Mas acha que há risco de uma fatia expressiva de trabalhadores acabar cronicamente desempregada? Ou está otimista?

Não sei bem. Quando olhamos para a economia na sua globalidade, em geral, foram criados mais empregos ao longo da história do que foram destruídos. Não sabemos se será esse o caso e esse processo não é fácil. No passado, nos poucos casos em que categorias de empregos foram completamente destruídas, a maioria dos trabalhadores conseguiu empregos melhores. Mas os trabalhadores mais velhos frequentemente não conseguem essas oportunidades.

Teme que se repita essa segmentação etária?

Pode acontecer até o inverso. Pode ser que os trabalhadores mais velhos e com mais experiência consigam usar melhor a IA do que os jovens, que sabem menos sobre as empresas para as quais trabalham. Assume-se que a mudança tecnológica favorece os trabalhadores mais jovens. Não acho que isso seja verdade na IA. Há investigação que mostra que os trabalhadores mais jovens tendem a oferecer piores conselhos sobre como integrar a IA nas empresas, porque não sabem como estas funcionam. Portanto, não sei se vamos assistir ao padrão de disrupção de empregos que vimos noutros momentos.

A IA é boa em muitas tarefas, mas não é melhor do que os melhores humanos nessas tarefas. Por isso, digo às pessoas para seguirem as suas paixões.

Disse no início da nossa conversa que os empregos não são uma função, são conjuntos de tarefas. A propósito dos mais jovens, o que acontecerá aos empregos de entrada no mercado de trabalho, uma vez que as tarefas que os compõem são aquelas que estão em maior risco de serem assumidas pela IA?

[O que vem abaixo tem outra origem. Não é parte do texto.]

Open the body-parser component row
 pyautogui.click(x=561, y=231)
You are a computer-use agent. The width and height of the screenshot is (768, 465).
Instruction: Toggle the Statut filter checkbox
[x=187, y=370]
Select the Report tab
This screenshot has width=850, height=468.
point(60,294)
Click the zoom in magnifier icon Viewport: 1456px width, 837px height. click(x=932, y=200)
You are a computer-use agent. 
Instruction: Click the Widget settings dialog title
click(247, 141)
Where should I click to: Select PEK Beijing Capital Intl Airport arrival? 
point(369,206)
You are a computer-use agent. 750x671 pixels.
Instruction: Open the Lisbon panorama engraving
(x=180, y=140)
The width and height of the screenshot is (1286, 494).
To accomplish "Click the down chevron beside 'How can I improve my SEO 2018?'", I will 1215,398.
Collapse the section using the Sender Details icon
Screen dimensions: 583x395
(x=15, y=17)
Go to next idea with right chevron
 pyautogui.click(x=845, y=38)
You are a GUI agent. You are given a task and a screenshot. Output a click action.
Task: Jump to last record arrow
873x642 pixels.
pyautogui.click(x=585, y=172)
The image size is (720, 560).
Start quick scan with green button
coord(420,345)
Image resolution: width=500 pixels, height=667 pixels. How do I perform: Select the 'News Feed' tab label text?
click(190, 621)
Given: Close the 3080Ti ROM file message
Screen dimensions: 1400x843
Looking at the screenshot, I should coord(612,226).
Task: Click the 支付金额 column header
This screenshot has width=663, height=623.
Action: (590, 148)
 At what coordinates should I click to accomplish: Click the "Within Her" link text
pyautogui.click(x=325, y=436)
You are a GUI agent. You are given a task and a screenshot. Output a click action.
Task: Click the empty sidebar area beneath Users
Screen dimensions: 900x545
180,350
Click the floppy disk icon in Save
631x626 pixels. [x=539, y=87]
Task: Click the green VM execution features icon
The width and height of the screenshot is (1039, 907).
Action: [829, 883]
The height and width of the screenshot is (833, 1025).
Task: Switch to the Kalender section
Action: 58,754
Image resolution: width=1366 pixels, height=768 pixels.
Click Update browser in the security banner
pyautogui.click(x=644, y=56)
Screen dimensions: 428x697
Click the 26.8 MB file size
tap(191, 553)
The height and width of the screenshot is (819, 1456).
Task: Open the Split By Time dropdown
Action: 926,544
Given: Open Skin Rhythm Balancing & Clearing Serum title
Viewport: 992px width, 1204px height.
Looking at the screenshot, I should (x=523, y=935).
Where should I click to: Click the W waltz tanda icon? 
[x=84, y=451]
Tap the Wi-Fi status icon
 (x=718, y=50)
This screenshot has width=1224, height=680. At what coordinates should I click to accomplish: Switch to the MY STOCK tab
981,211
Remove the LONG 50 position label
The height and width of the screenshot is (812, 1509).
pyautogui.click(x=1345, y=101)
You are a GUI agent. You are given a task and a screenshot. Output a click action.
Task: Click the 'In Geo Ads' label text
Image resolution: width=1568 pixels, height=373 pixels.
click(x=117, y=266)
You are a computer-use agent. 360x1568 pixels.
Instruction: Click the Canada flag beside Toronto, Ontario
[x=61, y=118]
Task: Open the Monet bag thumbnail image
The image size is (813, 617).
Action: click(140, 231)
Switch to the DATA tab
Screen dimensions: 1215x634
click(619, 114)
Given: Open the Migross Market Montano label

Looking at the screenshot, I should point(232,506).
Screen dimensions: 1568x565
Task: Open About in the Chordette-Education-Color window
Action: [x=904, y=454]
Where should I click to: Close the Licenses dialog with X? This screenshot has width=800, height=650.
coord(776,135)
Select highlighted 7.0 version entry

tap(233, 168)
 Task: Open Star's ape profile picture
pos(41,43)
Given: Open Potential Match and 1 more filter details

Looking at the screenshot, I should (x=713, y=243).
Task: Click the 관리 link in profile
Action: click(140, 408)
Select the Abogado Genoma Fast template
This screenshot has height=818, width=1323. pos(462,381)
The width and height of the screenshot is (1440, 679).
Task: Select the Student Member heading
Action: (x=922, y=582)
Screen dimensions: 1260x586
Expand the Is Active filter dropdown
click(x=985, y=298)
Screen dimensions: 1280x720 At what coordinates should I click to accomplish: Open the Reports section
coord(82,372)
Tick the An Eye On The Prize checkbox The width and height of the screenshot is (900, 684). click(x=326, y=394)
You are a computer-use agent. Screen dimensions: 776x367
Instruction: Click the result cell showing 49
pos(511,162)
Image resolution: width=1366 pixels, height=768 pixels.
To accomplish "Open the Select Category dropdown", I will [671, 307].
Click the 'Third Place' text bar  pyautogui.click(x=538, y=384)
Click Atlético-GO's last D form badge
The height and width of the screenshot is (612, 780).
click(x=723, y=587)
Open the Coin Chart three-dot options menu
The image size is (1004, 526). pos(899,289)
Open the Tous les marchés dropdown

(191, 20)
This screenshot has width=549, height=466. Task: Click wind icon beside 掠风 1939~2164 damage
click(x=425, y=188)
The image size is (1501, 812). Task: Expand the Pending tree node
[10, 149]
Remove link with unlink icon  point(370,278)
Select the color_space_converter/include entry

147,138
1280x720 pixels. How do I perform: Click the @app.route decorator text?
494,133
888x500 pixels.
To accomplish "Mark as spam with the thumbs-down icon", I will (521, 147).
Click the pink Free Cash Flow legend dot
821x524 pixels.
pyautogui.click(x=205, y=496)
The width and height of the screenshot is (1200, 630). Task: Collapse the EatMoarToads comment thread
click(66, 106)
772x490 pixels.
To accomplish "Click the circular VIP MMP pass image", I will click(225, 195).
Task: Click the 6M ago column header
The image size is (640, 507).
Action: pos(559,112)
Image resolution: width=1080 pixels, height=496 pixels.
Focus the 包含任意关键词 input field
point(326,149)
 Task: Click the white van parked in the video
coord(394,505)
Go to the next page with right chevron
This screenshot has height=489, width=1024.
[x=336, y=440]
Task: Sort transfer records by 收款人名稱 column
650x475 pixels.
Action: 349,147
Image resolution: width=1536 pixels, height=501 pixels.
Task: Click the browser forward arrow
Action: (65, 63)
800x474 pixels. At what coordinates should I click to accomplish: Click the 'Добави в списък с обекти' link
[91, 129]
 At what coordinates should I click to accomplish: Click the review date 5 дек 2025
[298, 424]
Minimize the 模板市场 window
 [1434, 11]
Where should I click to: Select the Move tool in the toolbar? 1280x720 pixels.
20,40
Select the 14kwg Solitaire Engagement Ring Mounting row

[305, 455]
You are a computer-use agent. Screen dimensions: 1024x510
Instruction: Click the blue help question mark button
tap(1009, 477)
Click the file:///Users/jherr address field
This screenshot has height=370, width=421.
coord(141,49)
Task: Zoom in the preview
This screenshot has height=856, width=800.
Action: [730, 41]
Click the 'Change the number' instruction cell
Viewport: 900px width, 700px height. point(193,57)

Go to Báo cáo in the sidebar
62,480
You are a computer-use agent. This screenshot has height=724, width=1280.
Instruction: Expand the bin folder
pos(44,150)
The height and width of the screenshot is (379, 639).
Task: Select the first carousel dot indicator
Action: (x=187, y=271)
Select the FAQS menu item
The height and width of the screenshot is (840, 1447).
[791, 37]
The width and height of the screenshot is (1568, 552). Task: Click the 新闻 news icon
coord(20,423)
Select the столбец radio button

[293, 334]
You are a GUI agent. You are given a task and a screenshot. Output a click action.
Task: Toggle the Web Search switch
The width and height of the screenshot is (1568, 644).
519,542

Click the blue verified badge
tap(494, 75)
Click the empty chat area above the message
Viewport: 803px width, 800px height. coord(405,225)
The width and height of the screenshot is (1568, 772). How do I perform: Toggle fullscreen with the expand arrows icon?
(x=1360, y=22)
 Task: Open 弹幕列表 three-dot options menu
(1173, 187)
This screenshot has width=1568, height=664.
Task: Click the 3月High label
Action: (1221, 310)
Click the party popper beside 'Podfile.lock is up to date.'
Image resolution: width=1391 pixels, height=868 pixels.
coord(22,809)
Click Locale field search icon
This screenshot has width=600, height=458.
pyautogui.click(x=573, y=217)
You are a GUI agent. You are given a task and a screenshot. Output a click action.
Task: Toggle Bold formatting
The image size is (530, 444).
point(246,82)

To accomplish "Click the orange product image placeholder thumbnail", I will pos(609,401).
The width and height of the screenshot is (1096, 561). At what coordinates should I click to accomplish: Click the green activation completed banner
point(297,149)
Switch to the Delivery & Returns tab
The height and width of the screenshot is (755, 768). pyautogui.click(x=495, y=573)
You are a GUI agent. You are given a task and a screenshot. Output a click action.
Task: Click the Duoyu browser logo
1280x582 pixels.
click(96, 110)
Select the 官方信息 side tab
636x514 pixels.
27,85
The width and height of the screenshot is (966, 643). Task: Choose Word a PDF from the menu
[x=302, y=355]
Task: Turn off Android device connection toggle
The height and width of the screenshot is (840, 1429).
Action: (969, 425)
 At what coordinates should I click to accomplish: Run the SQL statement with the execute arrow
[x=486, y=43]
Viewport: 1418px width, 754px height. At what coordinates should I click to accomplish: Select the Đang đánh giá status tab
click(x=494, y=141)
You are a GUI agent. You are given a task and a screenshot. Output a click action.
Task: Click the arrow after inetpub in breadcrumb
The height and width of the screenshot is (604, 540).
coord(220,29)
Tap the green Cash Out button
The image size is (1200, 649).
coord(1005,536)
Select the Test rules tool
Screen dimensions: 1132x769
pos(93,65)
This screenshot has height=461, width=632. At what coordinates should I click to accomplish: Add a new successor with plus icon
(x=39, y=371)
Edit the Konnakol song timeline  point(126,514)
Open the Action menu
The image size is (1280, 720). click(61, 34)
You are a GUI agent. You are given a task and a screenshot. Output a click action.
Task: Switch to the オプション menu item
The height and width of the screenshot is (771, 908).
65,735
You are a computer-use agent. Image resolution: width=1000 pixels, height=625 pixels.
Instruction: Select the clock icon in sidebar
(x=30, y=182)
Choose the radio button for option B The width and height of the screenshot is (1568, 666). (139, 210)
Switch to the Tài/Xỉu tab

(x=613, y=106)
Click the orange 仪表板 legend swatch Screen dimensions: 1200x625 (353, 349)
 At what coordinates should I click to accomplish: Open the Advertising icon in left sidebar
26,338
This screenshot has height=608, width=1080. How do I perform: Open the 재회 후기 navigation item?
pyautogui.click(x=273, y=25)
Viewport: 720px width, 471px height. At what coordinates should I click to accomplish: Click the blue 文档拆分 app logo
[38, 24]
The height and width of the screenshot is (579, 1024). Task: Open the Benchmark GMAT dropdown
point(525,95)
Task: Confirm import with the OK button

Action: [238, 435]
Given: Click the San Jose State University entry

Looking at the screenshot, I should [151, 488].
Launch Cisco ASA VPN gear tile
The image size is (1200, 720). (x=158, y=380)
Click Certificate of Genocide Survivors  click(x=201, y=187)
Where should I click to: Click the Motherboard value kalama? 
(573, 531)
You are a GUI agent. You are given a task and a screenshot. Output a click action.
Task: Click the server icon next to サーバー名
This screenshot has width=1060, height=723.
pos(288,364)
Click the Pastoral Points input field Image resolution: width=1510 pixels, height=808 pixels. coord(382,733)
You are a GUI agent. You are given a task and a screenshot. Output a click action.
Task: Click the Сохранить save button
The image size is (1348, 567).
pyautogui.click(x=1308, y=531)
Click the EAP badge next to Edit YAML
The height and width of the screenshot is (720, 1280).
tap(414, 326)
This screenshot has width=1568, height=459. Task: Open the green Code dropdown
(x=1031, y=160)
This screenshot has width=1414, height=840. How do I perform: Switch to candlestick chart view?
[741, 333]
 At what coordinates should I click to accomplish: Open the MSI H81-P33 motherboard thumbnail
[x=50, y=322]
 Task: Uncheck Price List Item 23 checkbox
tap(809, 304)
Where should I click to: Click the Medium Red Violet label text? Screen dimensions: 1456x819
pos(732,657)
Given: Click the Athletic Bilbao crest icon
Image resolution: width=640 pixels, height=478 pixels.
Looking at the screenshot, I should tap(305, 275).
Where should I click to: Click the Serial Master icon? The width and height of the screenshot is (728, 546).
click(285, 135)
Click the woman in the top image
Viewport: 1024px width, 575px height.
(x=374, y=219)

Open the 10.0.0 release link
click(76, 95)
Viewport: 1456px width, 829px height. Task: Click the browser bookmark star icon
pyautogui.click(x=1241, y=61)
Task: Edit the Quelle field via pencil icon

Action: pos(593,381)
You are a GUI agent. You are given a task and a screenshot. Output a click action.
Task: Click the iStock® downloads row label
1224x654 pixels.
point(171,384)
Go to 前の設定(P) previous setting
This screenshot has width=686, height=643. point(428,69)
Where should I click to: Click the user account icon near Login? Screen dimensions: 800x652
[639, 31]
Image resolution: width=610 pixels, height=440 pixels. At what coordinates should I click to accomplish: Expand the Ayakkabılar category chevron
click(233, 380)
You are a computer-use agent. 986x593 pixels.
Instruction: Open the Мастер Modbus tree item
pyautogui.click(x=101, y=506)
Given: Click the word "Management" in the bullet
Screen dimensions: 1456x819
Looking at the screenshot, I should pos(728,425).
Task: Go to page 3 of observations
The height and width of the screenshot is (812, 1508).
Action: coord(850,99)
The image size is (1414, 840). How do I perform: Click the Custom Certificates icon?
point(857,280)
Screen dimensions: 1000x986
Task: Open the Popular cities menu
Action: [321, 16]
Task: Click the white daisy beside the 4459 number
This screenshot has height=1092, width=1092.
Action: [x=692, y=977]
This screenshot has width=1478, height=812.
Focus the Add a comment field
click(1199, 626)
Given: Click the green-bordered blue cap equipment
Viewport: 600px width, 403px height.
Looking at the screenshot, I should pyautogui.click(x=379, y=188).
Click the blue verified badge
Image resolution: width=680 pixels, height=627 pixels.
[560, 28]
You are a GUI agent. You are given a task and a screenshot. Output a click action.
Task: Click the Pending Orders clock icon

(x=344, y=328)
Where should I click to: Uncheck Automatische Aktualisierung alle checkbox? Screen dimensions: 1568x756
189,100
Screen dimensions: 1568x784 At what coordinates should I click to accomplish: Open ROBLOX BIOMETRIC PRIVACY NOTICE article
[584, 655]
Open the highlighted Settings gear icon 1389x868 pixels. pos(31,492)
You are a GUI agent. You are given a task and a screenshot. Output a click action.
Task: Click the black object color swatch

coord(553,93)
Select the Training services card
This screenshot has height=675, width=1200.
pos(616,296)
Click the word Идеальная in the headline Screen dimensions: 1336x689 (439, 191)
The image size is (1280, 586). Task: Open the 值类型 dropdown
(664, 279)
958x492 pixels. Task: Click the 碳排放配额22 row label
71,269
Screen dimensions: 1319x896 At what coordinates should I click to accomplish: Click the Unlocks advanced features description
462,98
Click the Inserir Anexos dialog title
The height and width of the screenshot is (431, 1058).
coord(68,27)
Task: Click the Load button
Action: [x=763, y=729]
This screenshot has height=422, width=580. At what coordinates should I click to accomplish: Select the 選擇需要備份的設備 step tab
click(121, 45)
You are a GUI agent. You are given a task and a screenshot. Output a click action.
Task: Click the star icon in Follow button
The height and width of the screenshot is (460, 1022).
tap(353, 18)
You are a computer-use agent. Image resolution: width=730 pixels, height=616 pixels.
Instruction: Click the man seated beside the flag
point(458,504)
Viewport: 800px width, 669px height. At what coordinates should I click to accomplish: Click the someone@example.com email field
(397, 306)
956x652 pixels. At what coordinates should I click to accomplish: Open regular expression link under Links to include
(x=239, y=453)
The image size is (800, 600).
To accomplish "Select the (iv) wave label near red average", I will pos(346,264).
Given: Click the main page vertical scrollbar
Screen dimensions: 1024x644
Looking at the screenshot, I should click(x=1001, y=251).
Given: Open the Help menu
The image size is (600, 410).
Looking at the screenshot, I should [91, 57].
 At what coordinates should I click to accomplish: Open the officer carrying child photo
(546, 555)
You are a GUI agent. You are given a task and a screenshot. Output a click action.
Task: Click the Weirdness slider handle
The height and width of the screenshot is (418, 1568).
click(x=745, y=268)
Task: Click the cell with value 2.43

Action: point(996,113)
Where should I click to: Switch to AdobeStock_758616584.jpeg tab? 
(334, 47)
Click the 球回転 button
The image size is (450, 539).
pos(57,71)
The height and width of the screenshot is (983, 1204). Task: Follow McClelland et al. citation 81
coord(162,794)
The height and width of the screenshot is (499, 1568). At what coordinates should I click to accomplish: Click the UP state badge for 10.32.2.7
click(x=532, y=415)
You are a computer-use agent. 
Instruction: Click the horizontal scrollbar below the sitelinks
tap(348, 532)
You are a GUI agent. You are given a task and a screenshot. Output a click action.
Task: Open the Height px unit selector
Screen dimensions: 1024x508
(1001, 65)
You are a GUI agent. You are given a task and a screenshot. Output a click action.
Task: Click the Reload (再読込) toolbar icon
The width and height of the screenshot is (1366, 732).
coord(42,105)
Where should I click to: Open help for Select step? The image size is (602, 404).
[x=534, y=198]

De facto, os trabalhadores jovens preocupam-me mais do que os mais velhos precisamente por essa razão. A forma como um trabalhador jovem aprende a fazer o seu trabalho é através de estágios. Os estágios foram sempre sobre trocas. O estagiário faz o trabalho rotineiro, ainda que seja muito inteligente, e em troca aprende com o trabalhador sénior, que, em contrapartida, fica com alguém para lhe fazer as tarefas. Bem, esse conceito acabou este verão, porque as chefias intermédias preferiram delegar à IA do que a estagiários. Portanto, teremos de repensar a formação formal para os empregos, no futuro.

A propósito, além de autor, é professor. Acha que o sistema educativo terá ele mesmo de mudar para se adaptar a estas mudanças no mercado de trabalho que descreve?

Sim. Acho que vamos ter de ajustar a forma como a educação funciona. Ficaremos bem, mas ainda não sabemos o que será preciso mudar, qual será a missão.

Disse que está mais preocupado com os jovens do que com os mais velhos. Em que competências devem investir os jovens, que estão hoje ainda a estudar, de modo a estarem à prova de futuro?

Não temos ainda uma resposta. A IA é boa em muitas tarefas, mas não é melhor do que os melhores humanos nessas tarefas. Por isso, digo às pessoas para seguirem as suas paixões. Se é jornalista e é muito bom a fazer entrevistas, consegue definitivamente fazer entrevistas melhor do que a IA. E se é menos bom a escrever, use a IA aí. Não sabemos o que o futuro nos trará, portanto sigam as paixões.